-- Reading text --
··········
Don’t be afraid to ask for help! It may take time and practice before you and your baby are comfortable breastfeeding. Here’s what you can do:
- Talk to your provider, your baby’s provider or a lactation consultant.
- Talk to a breastfeeding peer counselor or join a support group.
- Talk to a friend who’s had a good experience breastfeeding. Ask for advice and information.
- Ask your partner for help. Ask your partner to attend a breastfeeding class with you. Or have him feed your baby a bottle of expressed milk (milk that you pump from your breast). This can help your partner share in the feeding experience.
- Learn about breastfeeding from books and DVDs. Your local library may have some good resources.
Last reviewed February 2012
See also: Breastfeeding and medications, prescription drugs, Breastfeeding your baby in the NICU, Using a breast pump, Keeping breastfeeding safe
Most common questions
How much vitamin D should my baby get?
Vitamin D is important to help avoid a bone-weakening disease called rickets. All babies should receive 400 IU of vitamin D per day, starting in the first few days of life. This includes breastfed babies and babies who drink less than 1L of infant formula per day.
··········
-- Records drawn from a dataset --
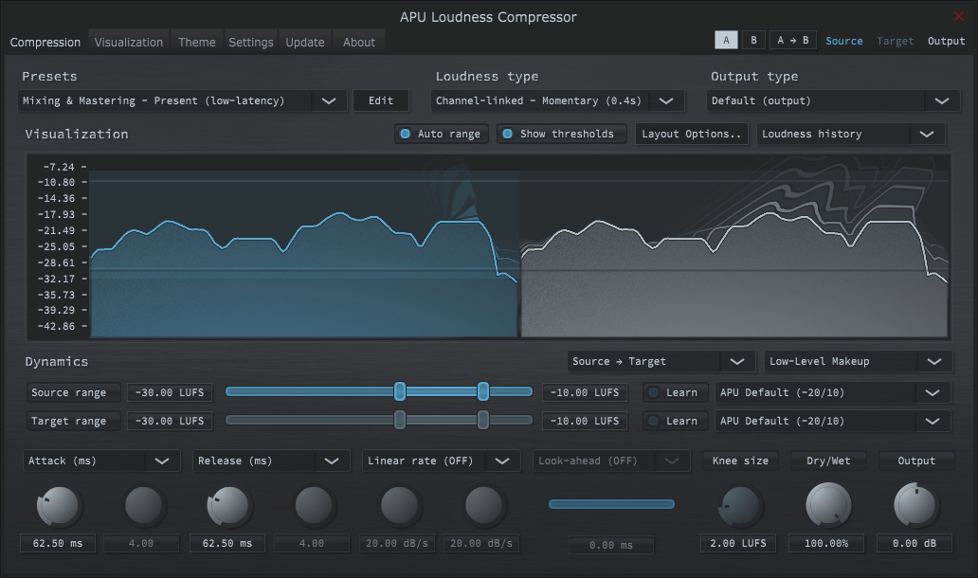
Task: Open the Loudness history dropdown
Action: [849, 134]
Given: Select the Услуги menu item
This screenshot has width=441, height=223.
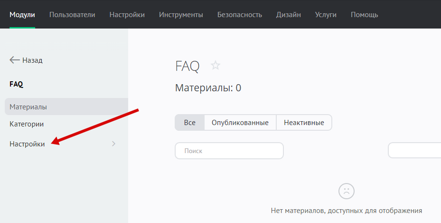Looking at the screenshot, I should 326,15.
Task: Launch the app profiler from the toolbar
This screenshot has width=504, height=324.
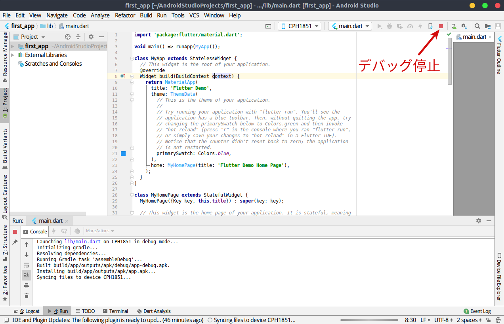Action: coord(410,26)
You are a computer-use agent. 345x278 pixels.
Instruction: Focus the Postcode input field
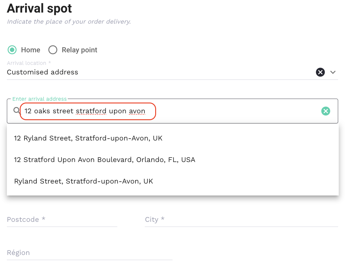62,220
··········
-- Your tasks --
• 1. According to the breastfeeding text, how much vitamin D should all babies receive each day?
• 2. List every person or kind of person the breastfeeding text says to talk to.
• 3. Continue the breastfeeding text from its last sentence.

-- Answers for each item --
• 1. All babies should receive 400 IU of vitamin D per day, starting in the first few days of life.

• 2. Your provider, your baby's provider, a lactation consultant, a breastfeeding peer counselor, and a friend who's had a good experience breastfeeding.

• 3.
Our skin makes vitamin D when it gets sunlight. But too much sunlight can be harmful, too. In fact, babies 6 months and older and young kids should stay away from direct sunlight and wear sunscreen at all times when out in the sun. However, sunscreen stops the skin from making vitamin D. The best way to get enough vitamin D is by giving your baby liquid multivitamin drops with vitamin D. They can be found in many pharmacies, and you won't need a prescription for it. Just be sure you've filled the dropper to no more than 400 international units (IU).
How often should I nurse my baby?
All babies are different and have different feeding patterns. In general, breastfed newborns need to eat 8 to 12 times in 24 hours (about once every 2 to 3 hours), for about 30 minutes each time. Breast milk is easily digested so it may be difficult to time when you should nurse your baby.
Newborns may need to feed more frequently than older babies. They may need to be fed on demand. As your milk supply is established and the baby grows, the baby's feeding patterns may change and she may go longer between feedings. Remember, breastfeeding is a natural skill, but it’s also a learned skilled. Be patient and give yourself (and your baby) time to master this new ability.
What solids foods should I start my baby on?
Begin with a single-grain iron-fortified cereal such as rice, barley or oatmeal. Mix it with breast milk or infant formula. Start with a small amount once a day. It's hard to tell how much your baby will eat. At first, most of her food will probably end on her bib or face. Be patient and help your baby learn this new skill. It's important that meal time is a pleasant time. This will build the foundation of healthy eating habits. If your baby cries, shows no interest in feeding or turns her head away from the spoon, stop feeding her. She is trying to tell you that she's full or she doesn’t want anymore. You should never force her to eat more than what she wants.
When should I give my baby solid foods?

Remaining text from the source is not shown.